Print each record exactly as it appears, but drop the images.

Stored data
☆ ☆ ☆ ☆ ☆ ☆ ☆

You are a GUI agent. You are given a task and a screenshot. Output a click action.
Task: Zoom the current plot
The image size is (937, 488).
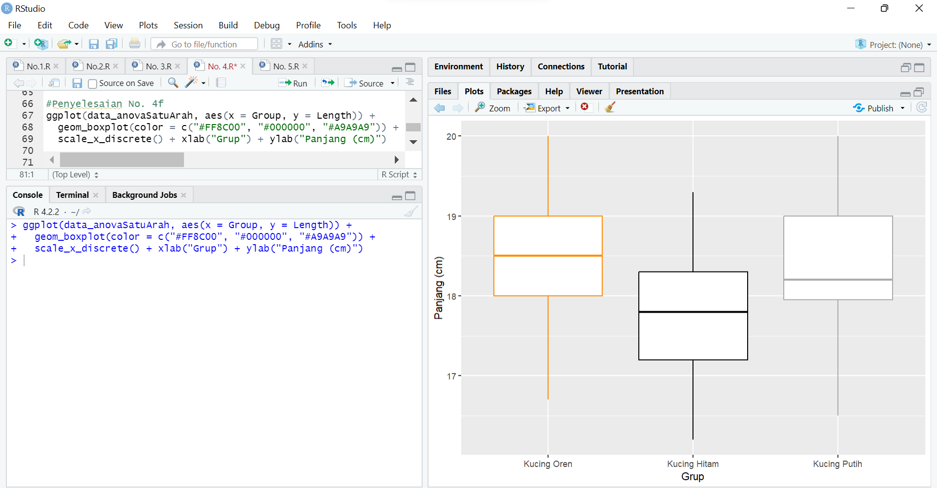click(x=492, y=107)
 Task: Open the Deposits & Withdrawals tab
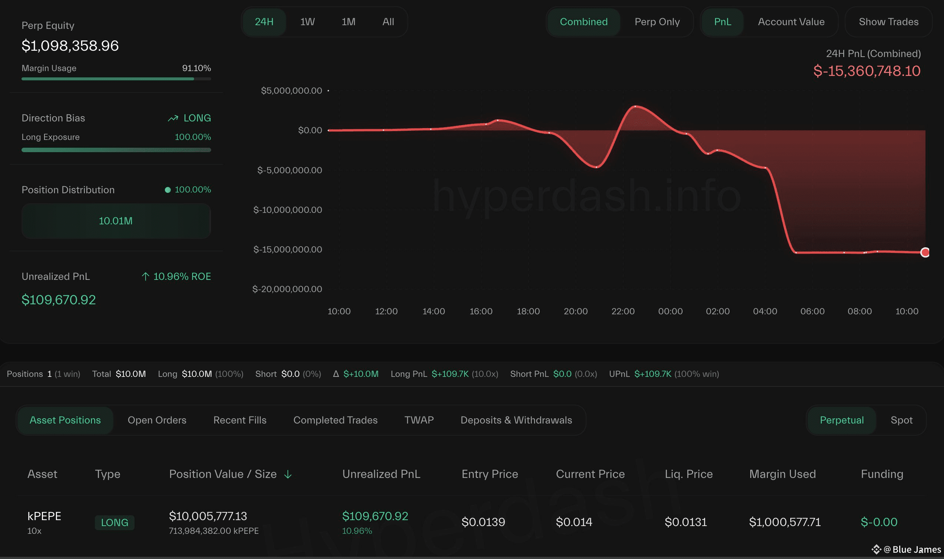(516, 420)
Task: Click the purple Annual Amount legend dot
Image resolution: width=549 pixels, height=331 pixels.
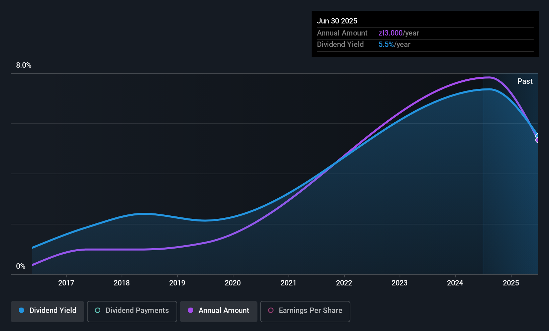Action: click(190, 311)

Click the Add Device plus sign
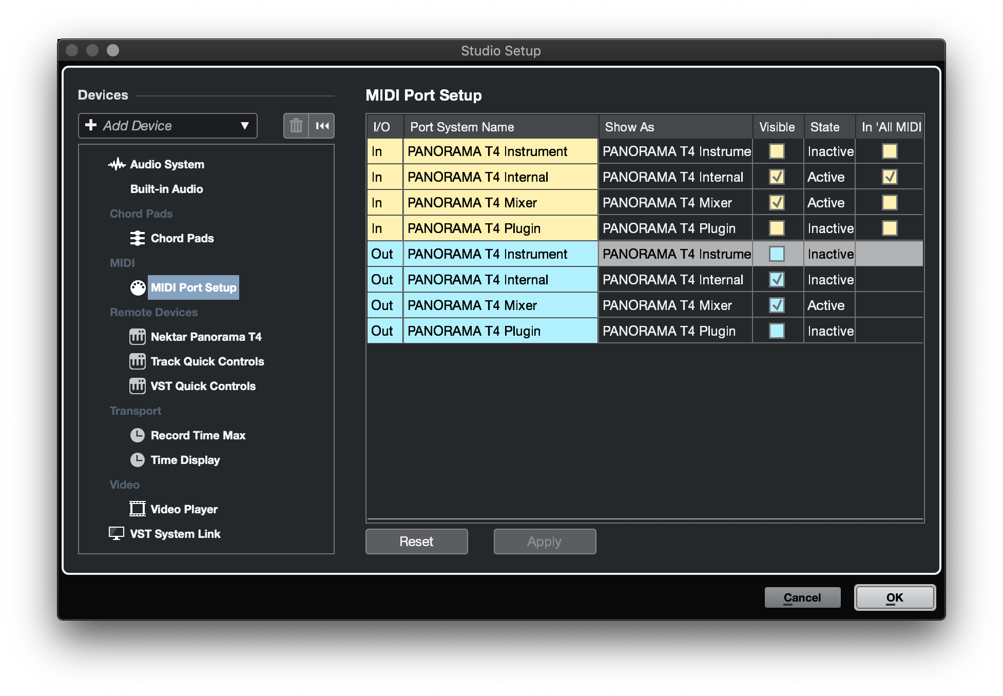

☆ ☆ ☆ ☆ ☆ ☆ ☆

WRITTEN RESPONSE:
You are a GUI agent. You are given a task and a screenshot. Output a click action.
Task: Zoom the current plot
The image size is (937, 488).
click(x=492, y=107)
 Task: Open the Deposits & Withdrawals tab
(516, 420)
Task: Click the purple Annual Amount legend dot
Image resolution: width=549 pixels, height=331 pixels.
Action: click(190, 311)

Click the Add Device plus sign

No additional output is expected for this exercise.